The proliferation-specific Forkhead Box M1 (FoxM1 or FoxM1b)
transcription factor is overexpressed in a number of aggressive human
carcinomas. Mouse hepatocytes deficient in FoxM1 fail to proliferate and are highly resistant to developing
carcinogen-induced liver
tumors. We previously developed a transgenic (TG) mouse line in which the ubiquitous Rosa26 promoter was used to drive expression of the human FoxM1b
cDNA transgene in all mouse cell types. To investigate the role of FoxM1b in
prostate cancer progression, we bred Rosa26-FoxM1b mice with both TRAMP and LADY TG mouse models of
prostate cancer. We show that increased expression of FoxM1b accelerated development, proliferation, and growth of prostatic
tumors in both TRAMP and LADY double TG mice. Furthermore, development of prostate
carcinomas in TRAMP/Rosa26-FoxM1b double TG mice required high levels of
FoxM1 protein to overcome sustained expression of the alternative reading frame
tumor suppressor, a potent inhibitor of FoxM1 transcriptional activity. Depletion of FoxM1 levels in
prostate cancer cell lines PC-3, LNCaP, or DU-145 by
small interfering RNA transfection caused significant reduction in proliferation and anchorage-independent growth on soft
agar.
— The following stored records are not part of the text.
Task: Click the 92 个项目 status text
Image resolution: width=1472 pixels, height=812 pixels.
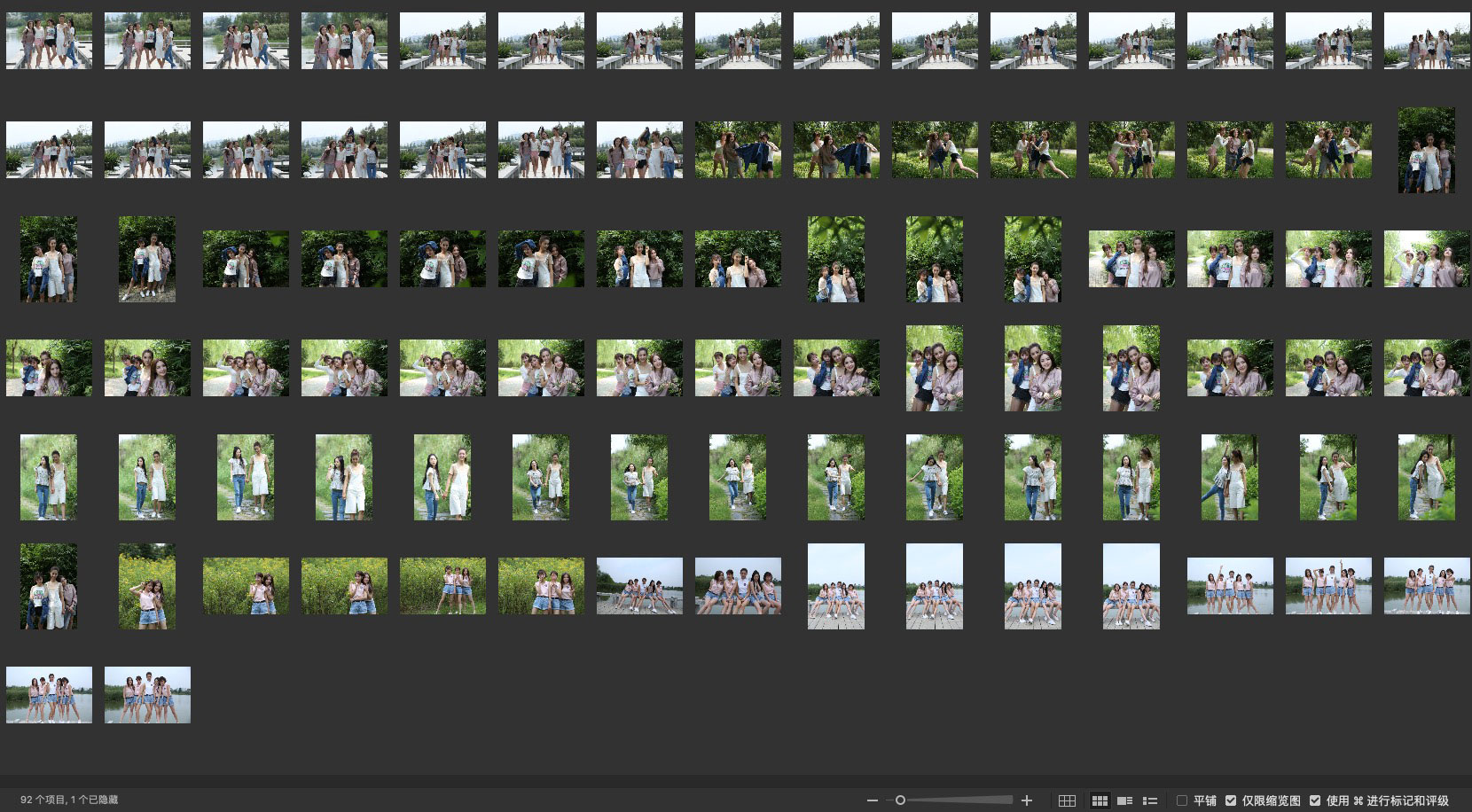Action: point(69,800)
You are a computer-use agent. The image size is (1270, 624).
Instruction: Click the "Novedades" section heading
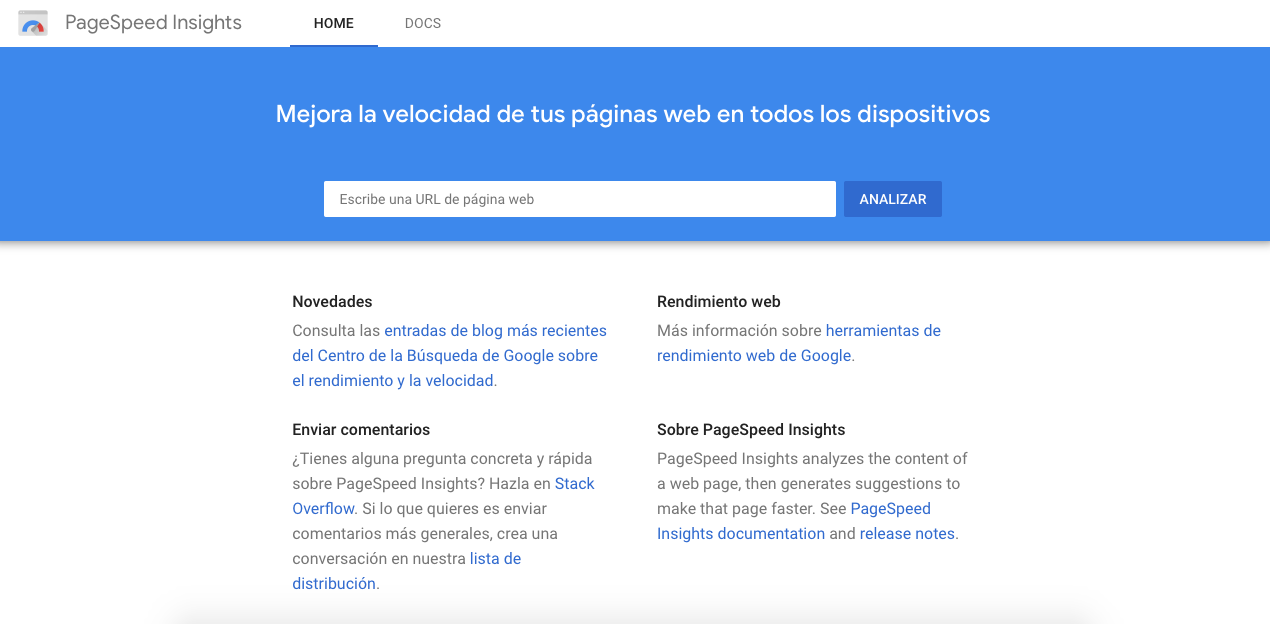click(x=332, y=301)
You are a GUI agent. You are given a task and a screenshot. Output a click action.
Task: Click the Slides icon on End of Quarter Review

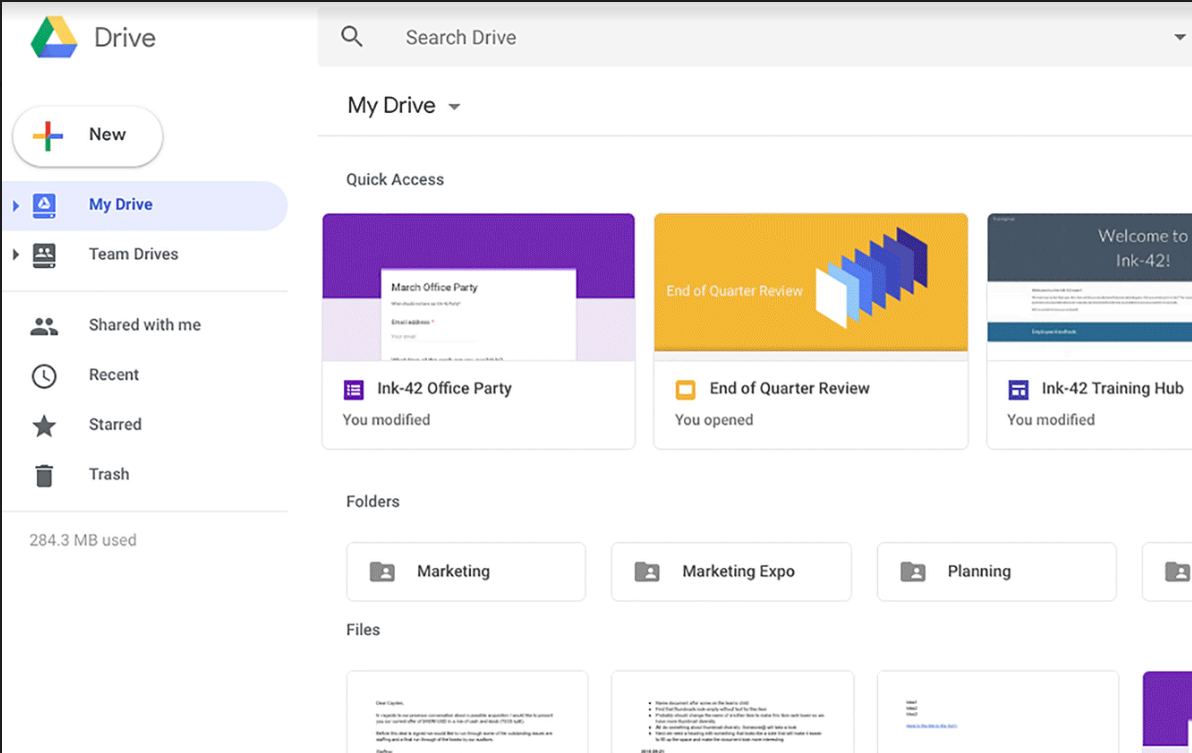coord(686,388)
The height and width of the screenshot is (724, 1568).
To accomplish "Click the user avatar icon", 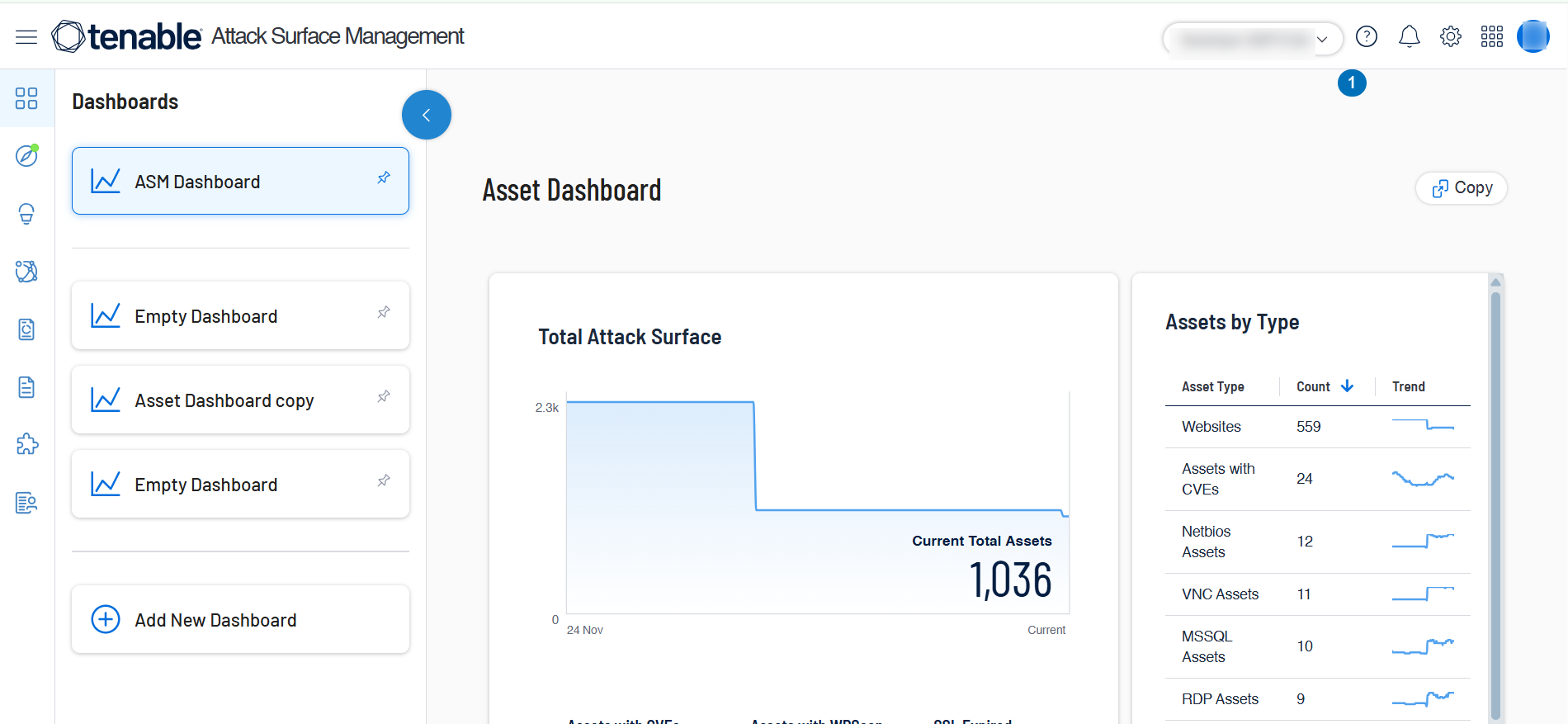I will (1533, 37).
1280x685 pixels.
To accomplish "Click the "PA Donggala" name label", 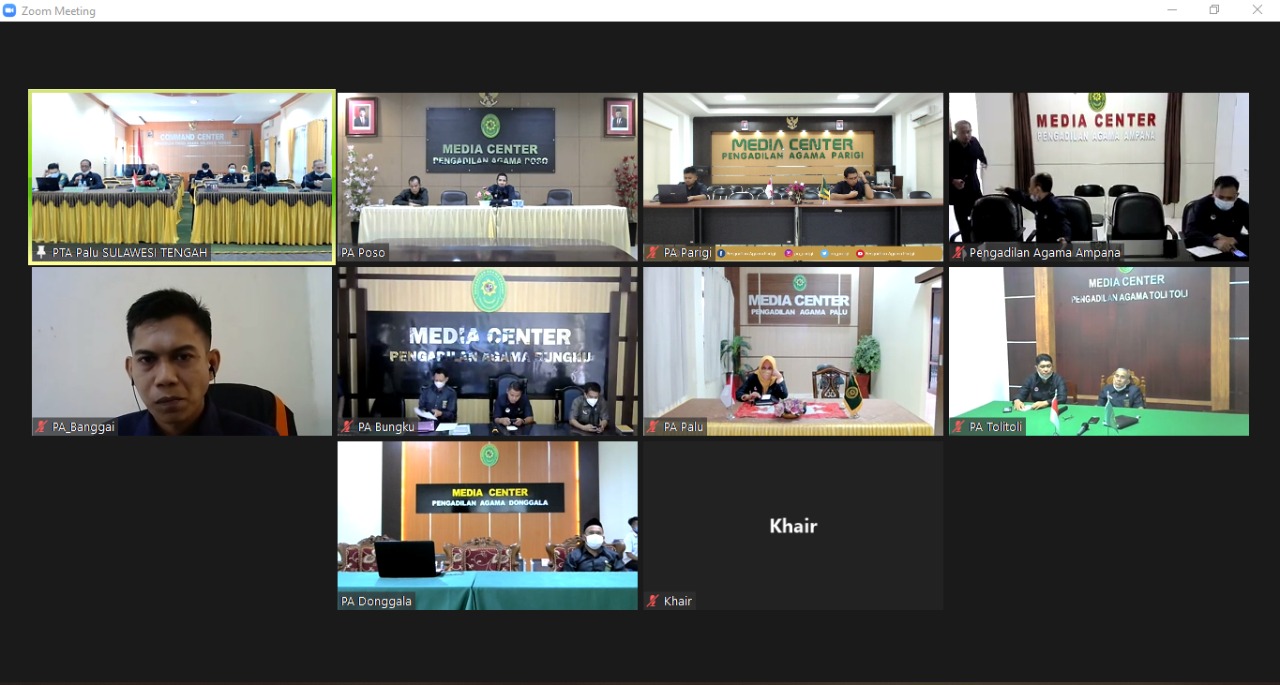I will (377, 601).
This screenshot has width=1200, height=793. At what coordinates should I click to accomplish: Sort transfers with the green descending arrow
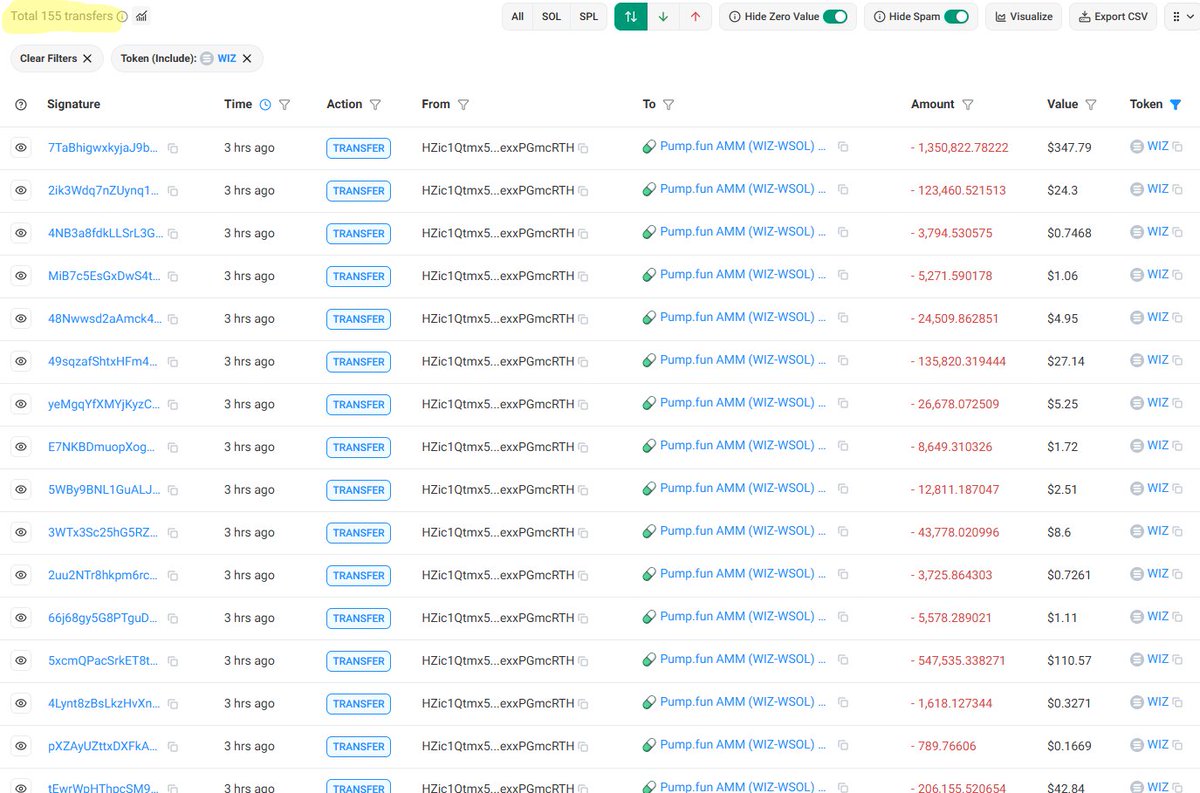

This phenotype was associated with increased nuclear levels of the
cyclin-dependent kinase inhibitor
protein p27(Kip1) and diminished expression of S-phase promoting
cyclin A2 and M-phase promoting
cyclin B1 proteins. Finally, we show that elevated levels of
FoxM1 protein correlate with high proliferation rates in human prostate
adenocarcinomas. Our results suggest that the FoxM1
transcription factor regulates development and proliferation of prostate
tumors, and that FoxM1 is a novel target for
prostate cancer treatment.